[Data records]
* * *
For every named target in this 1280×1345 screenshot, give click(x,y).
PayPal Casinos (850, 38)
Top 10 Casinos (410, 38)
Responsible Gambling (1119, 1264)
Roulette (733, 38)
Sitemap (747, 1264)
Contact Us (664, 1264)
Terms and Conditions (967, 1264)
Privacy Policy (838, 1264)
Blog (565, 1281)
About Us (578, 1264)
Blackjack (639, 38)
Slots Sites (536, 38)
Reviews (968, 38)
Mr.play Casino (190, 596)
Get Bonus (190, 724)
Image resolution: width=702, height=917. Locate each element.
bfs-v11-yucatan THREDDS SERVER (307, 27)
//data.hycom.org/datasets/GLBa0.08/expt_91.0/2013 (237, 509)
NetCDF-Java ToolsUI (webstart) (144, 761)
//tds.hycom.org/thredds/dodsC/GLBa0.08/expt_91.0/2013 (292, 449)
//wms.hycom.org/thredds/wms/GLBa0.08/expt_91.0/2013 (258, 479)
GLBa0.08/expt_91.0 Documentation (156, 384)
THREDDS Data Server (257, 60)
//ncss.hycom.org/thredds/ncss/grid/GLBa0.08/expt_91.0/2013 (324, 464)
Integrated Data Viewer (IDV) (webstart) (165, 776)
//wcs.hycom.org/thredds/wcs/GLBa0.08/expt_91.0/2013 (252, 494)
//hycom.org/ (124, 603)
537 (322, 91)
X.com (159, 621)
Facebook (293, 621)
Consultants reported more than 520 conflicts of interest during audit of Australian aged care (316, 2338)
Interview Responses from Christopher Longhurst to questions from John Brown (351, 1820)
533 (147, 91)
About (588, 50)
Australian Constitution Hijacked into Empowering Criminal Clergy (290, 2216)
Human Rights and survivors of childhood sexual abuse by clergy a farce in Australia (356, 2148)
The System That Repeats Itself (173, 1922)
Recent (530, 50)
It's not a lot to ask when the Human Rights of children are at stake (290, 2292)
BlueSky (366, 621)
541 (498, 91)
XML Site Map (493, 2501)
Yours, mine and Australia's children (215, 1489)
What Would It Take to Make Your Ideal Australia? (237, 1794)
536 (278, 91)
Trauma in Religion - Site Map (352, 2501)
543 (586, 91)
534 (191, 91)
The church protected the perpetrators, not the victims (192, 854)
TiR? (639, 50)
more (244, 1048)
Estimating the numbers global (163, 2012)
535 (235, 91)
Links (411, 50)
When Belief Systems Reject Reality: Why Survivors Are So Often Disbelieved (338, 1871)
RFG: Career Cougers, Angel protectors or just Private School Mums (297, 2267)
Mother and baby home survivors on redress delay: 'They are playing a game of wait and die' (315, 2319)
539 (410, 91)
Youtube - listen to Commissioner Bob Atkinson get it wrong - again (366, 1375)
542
* * *
> What the exercise asks: Print every line of the records above without changing anything.

> Task solution:
For every named target in this 1280×1345 screenshot, give click(x,y).
PayPal Casinos (850, 38)
Top 10 Casinos (410, 38)
Responsible Gambling (1119, 1264)
Roulette (733, 38)
Sitemap (747, 1264)
Contact Us (664, 1264)
Terms and Conditions (967, 1264)
Privacy Policy (838, 1264)
Blog (565, 1281)
About Us (578, 1264)
Blackjack (639, 38)
Slots Sites (536, 38)
Reviews (968, 38)
Mr.play Casino (190, 596)
Get Bonus (190, 724)
Image resolution: width=702, height=917. Locate each element.
bfs-v11-yucatan THREDDS SERVER (307, 27)
//data.hycom.org/datasets/GLBa0.08/expt_91.0/2013 (237, 509)
NetCDF-Java ToolsUI (webstart) (144, 761)
//tds.hycom.org/thredds/dodsC/GLBa0.08/expt_91.0/2013 (292, 449)
//wms.hycom.org/thredds/wms/GLBa0.08/expt_91.0/2013 (258, 479)
GLBa0.08/expt_91.0 Documentation (156, 384)
THREDDS Data Server (257, 60)
//ncss.hycom.org/thredds/ncss/grid/GLBa0.08/expt_91.0/2013 (324, 464)
Integrated Data Viewer (IDV) (webstart) (165, 776)
//wcs.hycom.org/thredds/wcs/GLBa0.08/expt_91.0/2013 (252, 494)
//hycom.org/ (124, 603)
537 (322, 91)
X.com (159, 621)
Facebook (293, 621)
Consultants reported more than 520 conflicts of interest during audit of Australian aged care (316, 2338)
Interview Responses from Christopher Longhurst to questions from John Brown (351, 1820)
533 (147, 91)
About (588, 50)
Australian Constitution Hijacked into Empowering Criminal Clergy (290, 2216)
Human Rights and survivors of childhood sexual abuse by clergy a farce in Australia (356, 2148)
The System That Repeats Itself (173, 1922)
Recent (530, 50)
It's not a lot to ask when the Human Rights of children are at stake (290, 2292)
BlueSky (366, 621)
541 (498, 91)
XML Site Map (493, 2501)
Yours, mine and Australia's children (215, 1489)
What Would It Take to Make Your Ideal Australia? (237, 1794)
536 (278, 91)
Trauma in Religion - Site Map (352, 2501)
543 (586, 91)
534 (191, 91)
The church protected the perpetrators, not the victims (192, 854)
TiR? (639, 50)
more (244, 1048)
Estimating the numbers global (163, 2012)
535 (235, 91)
Links (411, 50)
When Belief Systems Reject Reality: Why Survivors Are So Often Disbelieved (338, 1871)
RFG: Career Cougers, Angel protectors or just Private School Mums (297, 2267)
Mother and baby home survivors on redress delay: 'They are playing a game of wait and die' (315, 2319)
539 (410, 91)
Youtube - listen to Commissioner Bob Atkinson get it wrong - again (366, 1375)
542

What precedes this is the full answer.